## Quoted text
━━━━━━
But most images of the Sacred Heart don’t really do it for me. There’s something wrong about Jesus’ face. So that’s never been a big devotion of mine.

Until Paray-le-Monial.

2016-05-20 12.15.53 copyAnd yeah, Margaret Mary’s real body was there, which was cool. And the art was much better than usual. Charles de Foucauld was unexpectedly represented in the apse of the chapel, which was exciting. But I don’t think it was any of that. I think that the Sacred Heart just wanted me to love him.

Here is the Heart of Christ, ripped from his chest for me. It’s marked by the cross, burning with love, and surrounded by the thorns of suffering. It’s rent open, broken for love of me. How can I not love him?

Underneath the relics was the charge Jesus gave to St Margaret Mary: I want you to to serve as an instrument to draw hearts to my love.

If there’s any better description of the mission God’s given me, I don’t know what it is.
━━━━━━
## Directives
1) In the Sacred Heart passage, who was unexpectedly represented in the apse of the chapel?
2) Please copy the Sacred Heart passage starting with "Underneath the relics" and going on through "what it is.", swapping "instrument" for "tool".
━━━━━━
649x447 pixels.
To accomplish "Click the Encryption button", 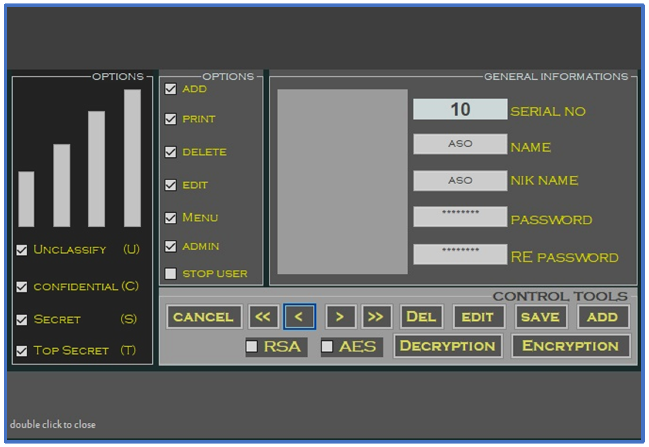I will pyautogui.click(x=571, y=346).
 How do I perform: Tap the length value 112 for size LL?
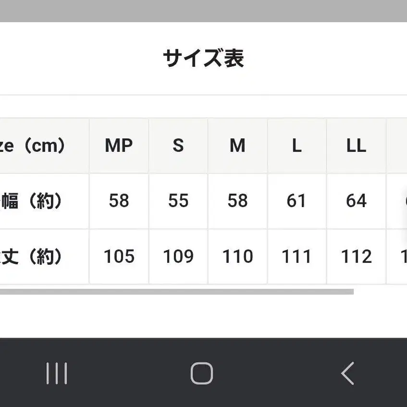pos(356,257)
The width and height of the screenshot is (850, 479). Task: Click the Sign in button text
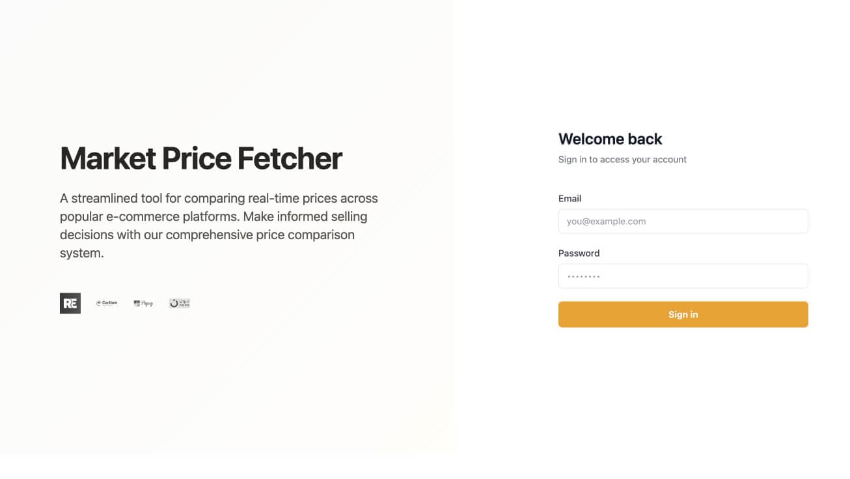pyautogui.click(x=683, y=314)
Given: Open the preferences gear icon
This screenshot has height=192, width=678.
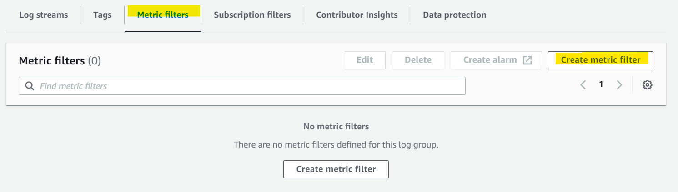Looking at the screenshot, I should [x=648, y=85].
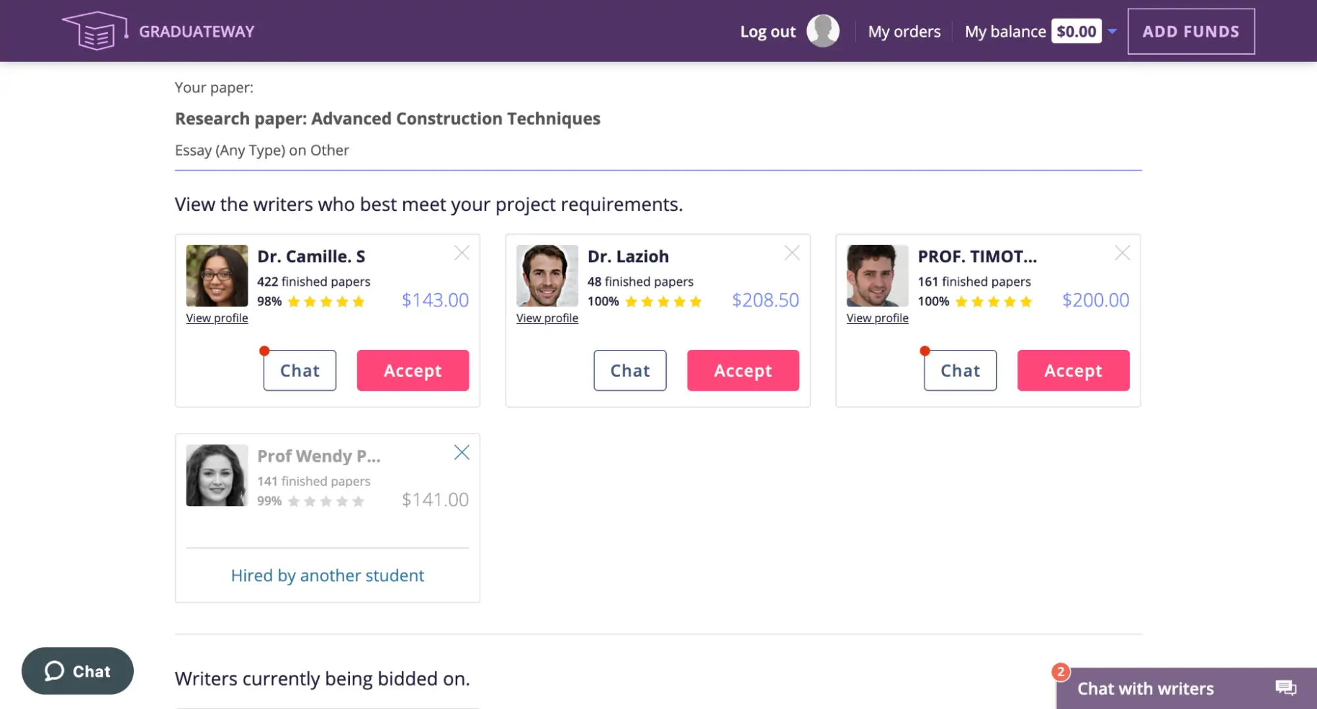This screenshot has height=709, width=1317.
Task: Dismiss the Dr. Camille. S writer card
Action: tap(461, 253)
━━━━━━
## Solutions by task
1) Charles de Foucauld

2)
Underneath the relics was the charge Jesus gave to St Margaret Mary: I want you to to serve as an tool to draw hearts to my love.

If there’s any better description of the mission God’s given me, I don’t know what it is.